*Written request:* Return the lines of the records from the beginning through the line containing "pos(116,165)", reproducing them verbatim and omitting the pictures.

*Information supplied:*

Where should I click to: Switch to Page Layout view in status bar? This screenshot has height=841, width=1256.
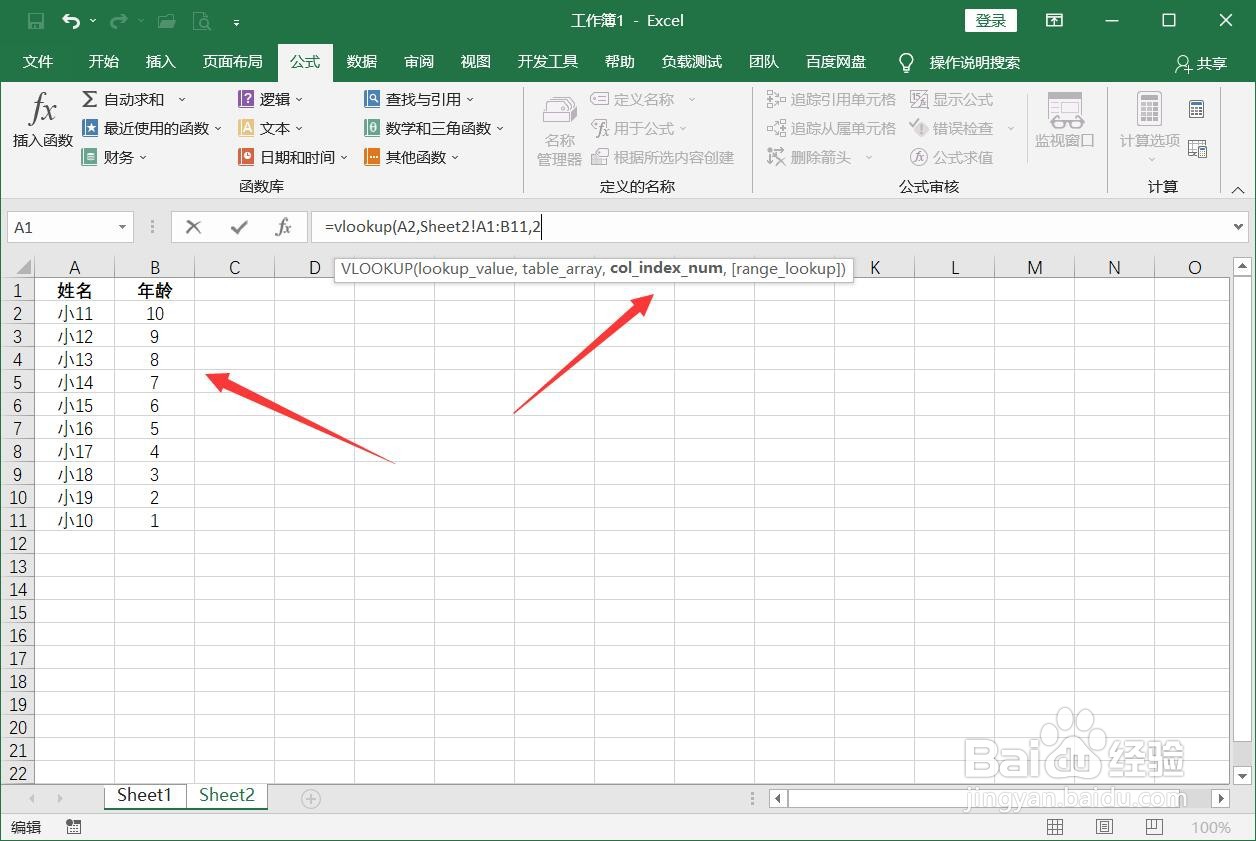(1103, 827)

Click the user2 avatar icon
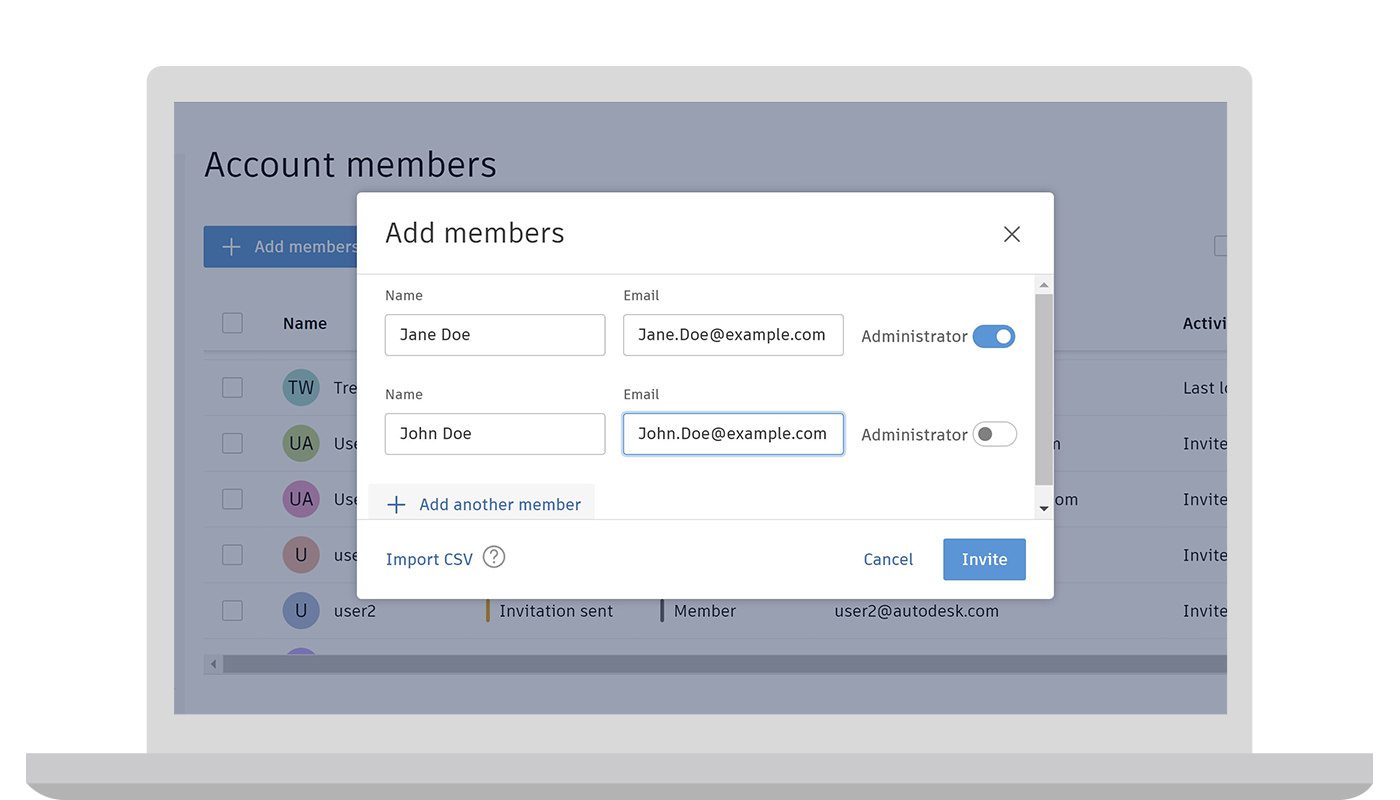[301, 610]
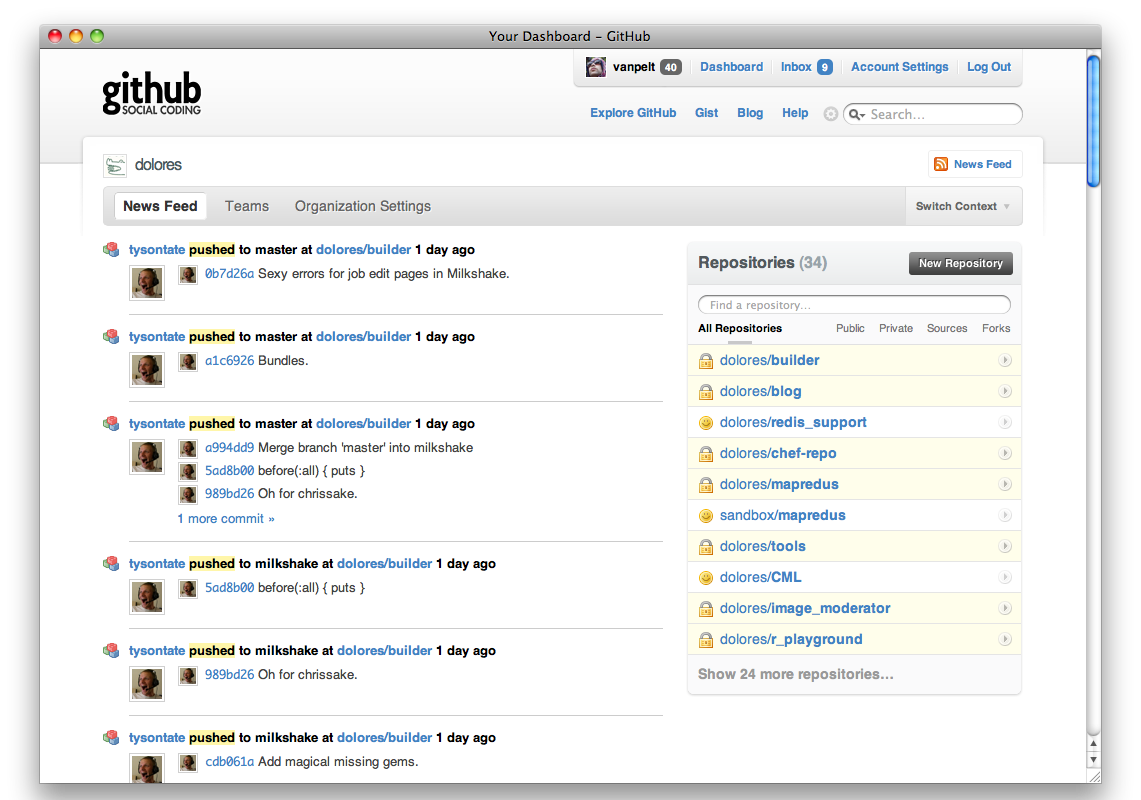Click the dolores organization logo icon
The height and width of the screenshot is (800, 1141).
pos(116,165)
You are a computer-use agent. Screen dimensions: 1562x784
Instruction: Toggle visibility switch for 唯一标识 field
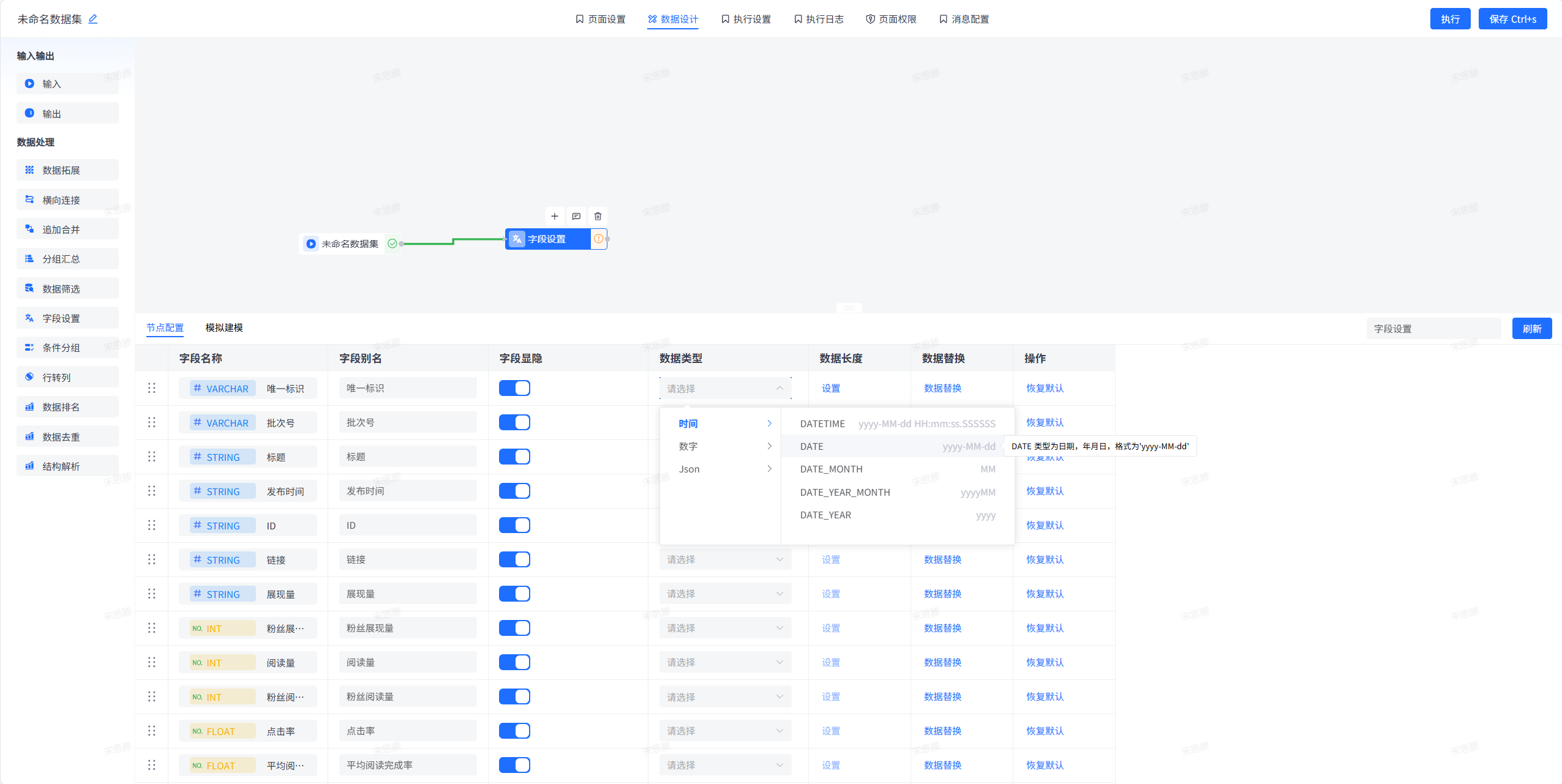tap(514, 388)
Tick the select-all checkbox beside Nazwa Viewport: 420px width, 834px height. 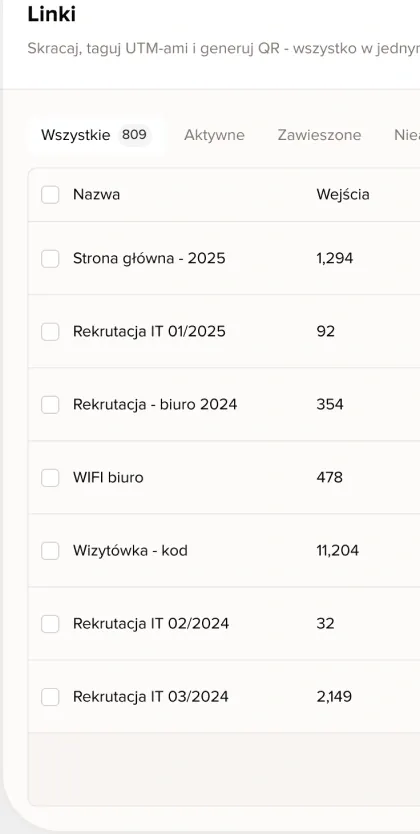50,195
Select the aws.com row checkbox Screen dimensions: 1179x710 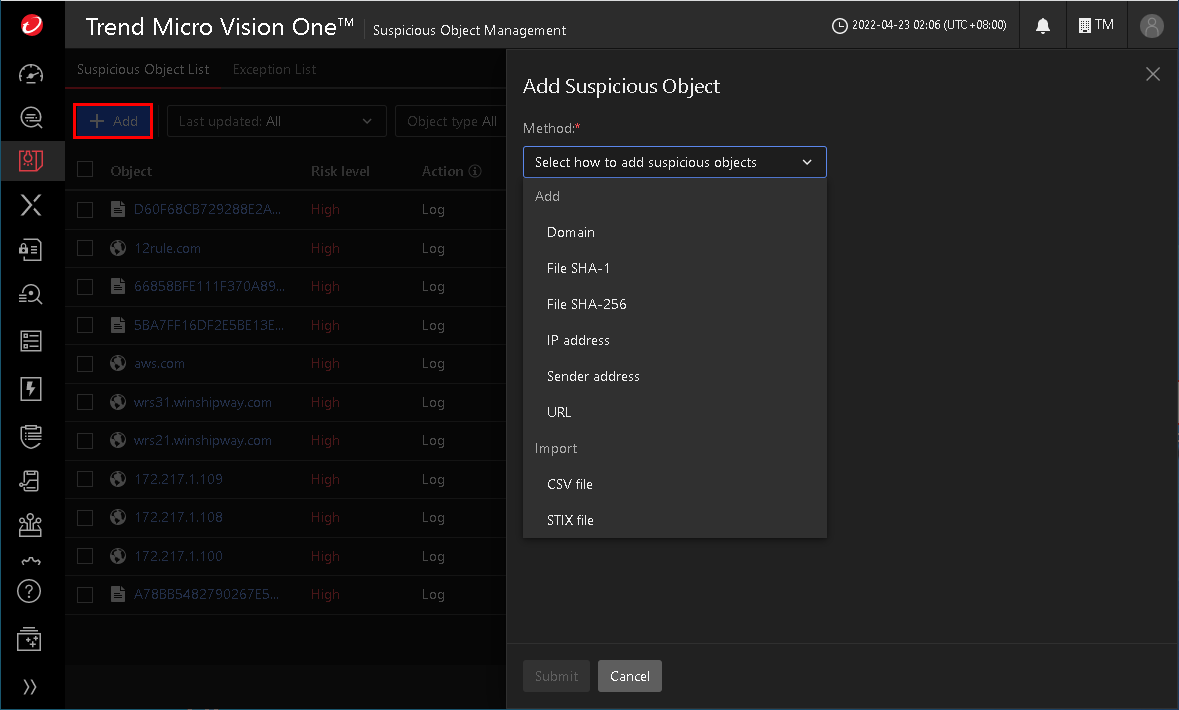(x=85, y=364)
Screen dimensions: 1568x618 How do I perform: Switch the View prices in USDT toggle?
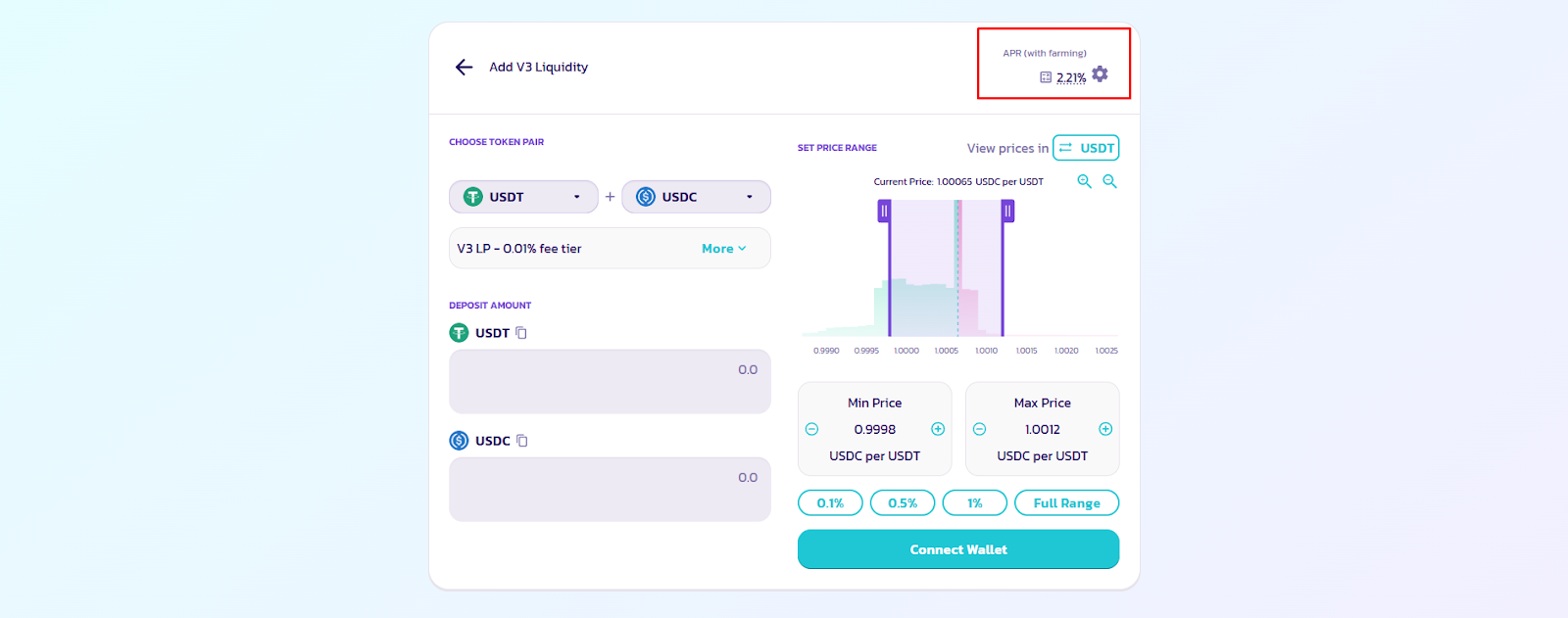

*Answer to the exercise:*
Where should I click to: Switch to Page Layout view in status bar? This screenshot has height=841, width=1256.
(1103, 827)

Click the user2 avatar icon
[301, 610]
Click the dolores organization logo icon
The height and width of the screenshot is (800, 1141).
pos(116,165)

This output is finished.